Now she worships at an altar of a stagnant pool and when she sees her reflection, she’s fulfilled
Why is Kyrsten Sinema? Michelle Goldberg read her book so you don’t have to:
Why? An easy explanation would be money; she could just be protecting her campaign donors. But as Matthew Yglesias points out, in recent cycles small-dollar Democratic donors, who tend to be to the left of Democratic voters overall, have showered the party’s Senate candidates with cash. If Sinema tanks the Biden presidency, it’s unlikely to be great for her fund-raising.
So I think it’s entirely possible that Sinema’s motives are sincere, because she’s come to believe in bipartisanship for its own sake, divorced from any underlying policy goals. To understand why, it’s worth reading Sinema’s one book-length explication of her political philosophy, her 2009 “Unite and Conquer: How to Build Coalitions That Win — and Last.”
In “Unite and Conquer,” Sinema describes entering the Republican-controlled Arizona State House as a strident progressive, accomplishing nothing, being miserable and then recalibrating so that she could collaborate with her Republican colleagues. The book is vaguely New Agey. It places a lot of emphasis on deep breathing and extols what Sinema calls “Enso politics,” after a Zen term for a circle symbolizing enlightenment.
Sinema describes finding self-actualization in learning to “open up my own ways of thinking to embrace a much larger possibility than the strict party-line rhetoric I’d been using.” She figured out how to have meetings with lobbyists that were “relaxed and comfortable,” whether or not they agreed. Her “new ethos” helped her to get more done and, “perhaps most importantly,” be “much happier,” she writes.
“Unite and Conquer” was about operating in the minority, not exercising power. Now that she’s part of a governing majority, Sinema is, ironically, recapitulating some of the pathologies she boasted about transcending. Rather than being part of a productive coalition, she’s once again operating as a defiantly contrary outsider. The bipartisanship that was once a source of liberation for her seems to have become a rigid identity.
“I think she’s just really invested in that self-image, personally, as someone who stands up to her party, and I think she has really lost track of what is actually politically prudent, even to put aside the impact on the lives of millions of people,” said Emily Kirkland, executive director of Progress Arizona, a progressive group that worked to elect Sinema to the Senate. There’s a difference, it turns out, between being a maverick and being a narcissist.

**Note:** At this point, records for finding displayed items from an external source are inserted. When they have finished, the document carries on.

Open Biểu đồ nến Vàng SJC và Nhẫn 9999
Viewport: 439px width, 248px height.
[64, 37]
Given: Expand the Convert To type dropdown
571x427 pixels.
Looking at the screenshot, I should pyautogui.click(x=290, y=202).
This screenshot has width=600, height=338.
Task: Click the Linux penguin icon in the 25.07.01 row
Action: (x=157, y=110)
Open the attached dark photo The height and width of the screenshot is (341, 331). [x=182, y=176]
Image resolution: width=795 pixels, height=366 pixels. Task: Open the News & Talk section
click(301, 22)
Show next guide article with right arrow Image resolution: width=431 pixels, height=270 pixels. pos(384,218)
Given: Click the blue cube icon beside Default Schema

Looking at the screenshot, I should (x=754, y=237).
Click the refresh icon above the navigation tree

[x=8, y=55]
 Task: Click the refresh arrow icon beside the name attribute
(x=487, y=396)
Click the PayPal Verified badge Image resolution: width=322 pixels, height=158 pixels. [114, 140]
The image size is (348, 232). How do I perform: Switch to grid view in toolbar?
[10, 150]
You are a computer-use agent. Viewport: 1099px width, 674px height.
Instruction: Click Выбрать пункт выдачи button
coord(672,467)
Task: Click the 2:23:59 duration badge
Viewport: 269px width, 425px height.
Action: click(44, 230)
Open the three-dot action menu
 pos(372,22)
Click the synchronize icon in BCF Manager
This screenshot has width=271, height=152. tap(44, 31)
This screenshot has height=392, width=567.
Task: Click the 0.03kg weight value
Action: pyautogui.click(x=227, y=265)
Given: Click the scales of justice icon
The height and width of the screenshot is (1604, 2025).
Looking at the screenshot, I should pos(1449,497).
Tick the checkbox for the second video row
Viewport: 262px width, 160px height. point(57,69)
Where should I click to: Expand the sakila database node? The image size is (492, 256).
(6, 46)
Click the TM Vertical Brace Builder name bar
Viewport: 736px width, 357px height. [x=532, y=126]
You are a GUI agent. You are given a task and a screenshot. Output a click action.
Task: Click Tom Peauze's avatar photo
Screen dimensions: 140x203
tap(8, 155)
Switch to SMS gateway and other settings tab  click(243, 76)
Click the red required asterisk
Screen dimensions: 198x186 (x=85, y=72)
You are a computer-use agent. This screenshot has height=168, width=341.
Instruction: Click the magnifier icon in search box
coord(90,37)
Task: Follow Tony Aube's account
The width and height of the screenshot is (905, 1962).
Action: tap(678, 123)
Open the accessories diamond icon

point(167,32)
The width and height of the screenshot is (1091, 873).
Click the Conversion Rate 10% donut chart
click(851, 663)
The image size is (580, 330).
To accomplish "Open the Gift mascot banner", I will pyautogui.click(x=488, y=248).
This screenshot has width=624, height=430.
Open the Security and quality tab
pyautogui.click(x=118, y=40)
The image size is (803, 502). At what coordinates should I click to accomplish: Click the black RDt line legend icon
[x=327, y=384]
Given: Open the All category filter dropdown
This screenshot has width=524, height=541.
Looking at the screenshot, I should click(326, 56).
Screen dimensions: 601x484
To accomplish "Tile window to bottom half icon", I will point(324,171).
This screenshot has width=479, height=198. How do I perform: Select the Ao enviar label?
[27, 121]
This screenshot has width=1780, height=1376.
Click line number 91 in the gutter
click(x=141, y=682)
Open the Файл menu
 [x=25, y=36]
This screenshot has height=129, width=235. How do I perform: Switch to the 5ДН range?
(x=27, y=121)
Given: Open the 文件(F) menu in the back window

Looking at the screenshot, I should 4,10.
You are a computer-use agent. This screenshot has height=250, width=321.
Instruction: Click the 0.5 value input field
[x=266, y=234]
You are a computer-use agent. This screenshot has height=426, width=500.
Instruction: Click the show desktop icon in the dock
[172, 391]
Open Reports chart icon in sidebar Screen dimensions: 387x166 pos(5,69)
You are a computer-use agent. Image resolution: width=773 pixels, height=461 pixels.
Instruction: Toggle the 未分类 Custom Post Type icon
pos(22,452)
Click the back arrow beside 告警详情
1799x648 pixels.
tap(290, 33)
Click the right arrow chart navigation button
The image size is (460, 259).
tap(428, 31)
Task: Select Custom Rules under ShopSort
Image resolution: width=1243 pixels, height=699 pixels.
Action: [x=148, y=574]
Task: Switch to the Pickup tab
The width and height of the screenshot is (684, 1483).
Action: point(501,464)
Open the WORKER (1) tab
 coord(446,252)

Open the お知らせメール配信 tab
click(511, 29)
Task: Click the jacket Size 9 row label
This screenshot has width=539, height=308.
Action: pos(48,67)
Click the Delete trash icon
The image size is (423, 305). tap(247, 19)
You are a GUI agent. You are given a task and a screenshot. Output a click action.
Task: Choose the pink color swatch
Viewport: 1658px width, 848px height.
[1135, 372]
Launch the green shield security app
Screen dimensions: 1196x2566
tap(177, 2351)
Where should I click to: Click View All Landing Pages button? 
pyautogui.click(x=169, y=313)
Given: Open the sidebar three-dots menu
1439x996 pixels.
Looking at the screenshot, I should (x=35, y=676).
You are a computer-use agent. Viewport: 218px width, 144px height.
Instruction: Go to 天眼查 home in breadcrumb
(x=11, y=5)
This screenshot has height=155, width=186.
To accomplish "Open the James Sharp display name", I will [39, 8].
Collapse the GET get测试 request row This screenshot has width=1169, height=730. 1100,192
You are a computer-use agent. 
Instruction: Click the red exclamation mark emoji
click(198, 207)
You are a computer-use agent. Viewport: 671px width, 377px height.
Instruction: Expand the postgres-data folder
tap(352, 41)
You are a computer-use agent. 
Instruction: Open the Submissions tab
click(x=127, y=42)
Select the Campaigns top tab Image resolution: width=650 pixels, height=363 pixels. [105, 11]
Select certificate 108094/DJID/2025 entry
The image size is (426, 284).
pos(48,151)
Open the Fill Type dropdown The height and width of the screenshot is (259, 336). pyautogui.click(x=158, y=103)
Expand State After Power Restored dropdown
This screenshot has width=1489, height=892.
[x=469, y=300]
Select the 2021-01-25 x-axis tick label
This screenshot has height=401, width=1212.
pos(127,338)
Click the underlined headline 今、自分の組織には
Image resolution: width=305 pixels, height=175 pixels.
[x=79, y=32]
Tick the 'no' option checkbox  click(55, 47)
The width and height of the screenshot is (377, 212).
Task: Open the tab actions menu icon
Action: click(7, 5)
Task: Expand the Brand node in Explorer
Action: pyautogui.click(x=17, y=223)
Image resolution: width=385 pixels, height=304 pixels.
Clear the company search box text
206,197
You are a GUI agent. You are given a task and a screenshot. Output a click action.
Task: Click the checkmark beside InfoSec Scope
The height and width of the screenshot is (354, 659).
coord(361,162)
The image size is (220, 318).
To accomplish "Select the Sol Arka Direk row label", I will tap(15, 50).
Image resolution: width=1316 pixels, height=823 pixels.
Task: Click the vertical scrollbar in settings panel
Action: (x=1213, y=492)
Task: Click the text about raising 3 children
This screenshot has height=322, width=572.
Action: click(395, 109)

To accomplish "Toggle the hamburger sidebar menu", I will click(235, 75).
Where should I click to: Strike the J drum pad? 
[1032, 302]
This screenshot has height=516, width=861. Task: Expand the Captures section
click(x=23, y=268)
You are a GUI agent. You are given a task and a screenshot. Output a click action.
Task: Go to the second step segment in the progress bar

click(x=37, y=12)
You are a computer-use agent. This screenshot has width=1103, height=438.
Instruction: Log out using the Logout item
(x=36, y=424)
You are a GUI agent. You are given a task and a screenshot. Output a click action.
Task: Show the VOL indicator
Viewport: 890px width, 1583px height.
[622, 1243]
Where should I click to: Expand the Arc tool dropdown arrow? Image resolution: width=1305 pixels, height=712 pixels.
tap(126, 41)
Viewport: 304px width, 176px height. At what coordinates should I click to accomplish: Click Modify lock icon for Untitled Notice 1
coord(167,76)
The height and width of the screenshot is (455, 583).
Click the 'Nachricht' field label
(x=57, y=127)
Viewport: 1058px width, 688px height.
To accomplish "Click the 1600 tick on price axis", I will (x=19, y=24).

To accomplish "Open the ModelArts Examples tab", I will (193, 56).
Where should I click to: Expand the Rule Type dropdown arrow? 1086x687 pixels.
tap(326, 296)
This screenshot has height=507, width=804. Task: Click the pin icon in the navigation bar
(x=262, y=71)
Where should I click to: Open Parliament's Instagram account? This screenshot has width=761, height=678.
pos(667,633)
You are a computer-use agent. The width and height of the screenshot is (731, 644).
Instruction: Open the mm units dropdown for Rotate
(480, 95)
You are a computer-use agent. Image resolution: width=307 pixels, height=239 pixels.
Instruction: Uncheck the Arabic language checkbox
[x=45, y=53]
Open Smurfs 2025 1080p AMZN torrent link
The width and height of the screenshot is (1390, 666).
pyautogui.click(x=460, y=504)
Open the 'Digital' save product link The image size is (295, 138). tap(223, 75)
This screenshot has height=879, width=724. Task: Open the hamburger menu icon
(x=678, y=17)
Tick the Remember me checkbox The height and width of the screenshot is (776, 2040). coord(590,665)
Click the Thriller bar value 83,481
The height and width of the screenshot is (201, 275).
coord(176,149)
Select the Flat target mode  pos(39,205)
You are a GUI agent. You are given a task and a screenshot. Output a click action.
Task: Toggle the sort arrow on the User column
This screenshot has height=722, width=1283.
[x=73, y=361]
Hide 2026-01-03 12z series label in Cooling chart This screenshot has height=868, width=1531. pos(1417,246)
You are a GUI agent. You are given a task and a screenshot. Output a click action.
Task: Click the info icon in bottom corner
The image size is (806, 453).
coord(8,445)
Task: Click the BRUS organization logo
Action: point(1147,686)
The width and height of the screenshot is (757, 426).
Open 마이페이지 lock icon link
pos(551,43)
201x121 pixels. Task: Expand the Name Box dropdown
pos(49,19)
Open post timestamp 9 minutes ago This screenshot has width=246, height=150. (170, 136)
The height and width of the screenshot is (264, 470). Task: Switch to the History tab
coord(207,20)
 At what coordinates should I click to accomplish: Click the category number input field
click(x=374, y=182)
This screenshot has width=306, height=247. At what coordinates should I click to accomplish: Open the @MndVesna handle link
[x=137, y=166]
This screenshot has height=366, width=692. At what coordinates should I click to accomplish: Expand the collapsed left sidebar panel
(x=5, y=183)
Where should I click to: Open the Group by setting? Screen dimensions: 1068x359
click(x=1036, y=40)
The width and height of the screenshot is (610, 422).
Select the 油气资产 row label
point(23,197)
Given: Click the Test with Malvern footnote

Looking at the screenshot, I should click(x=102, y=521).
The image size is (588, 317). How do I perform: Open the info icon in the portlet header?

Among the obvious things Sinema doesn’t understand about McCain is that 1)he was a very orthodox Republican, and 2)his departures from orthodoxy (favoring campaign finance reform, opposing Bush’s tax cuts, voting against ACA repeal) were in issues where public opinion favored his position. To the extent that Sinema has expressed any substantive opposition to the BBBA at all her positions have absolutely no mass constituency at all. McCain was therefore able to walk the tightrope of getting a “Maverick” reputation while retaining the support of his party. Sinema is already falling off, and if she torpedoes the BBBA she’ll be a one termer sharing a channel on the latest alt-right video service with Tulsi Gabbard and Glenn Greenwald.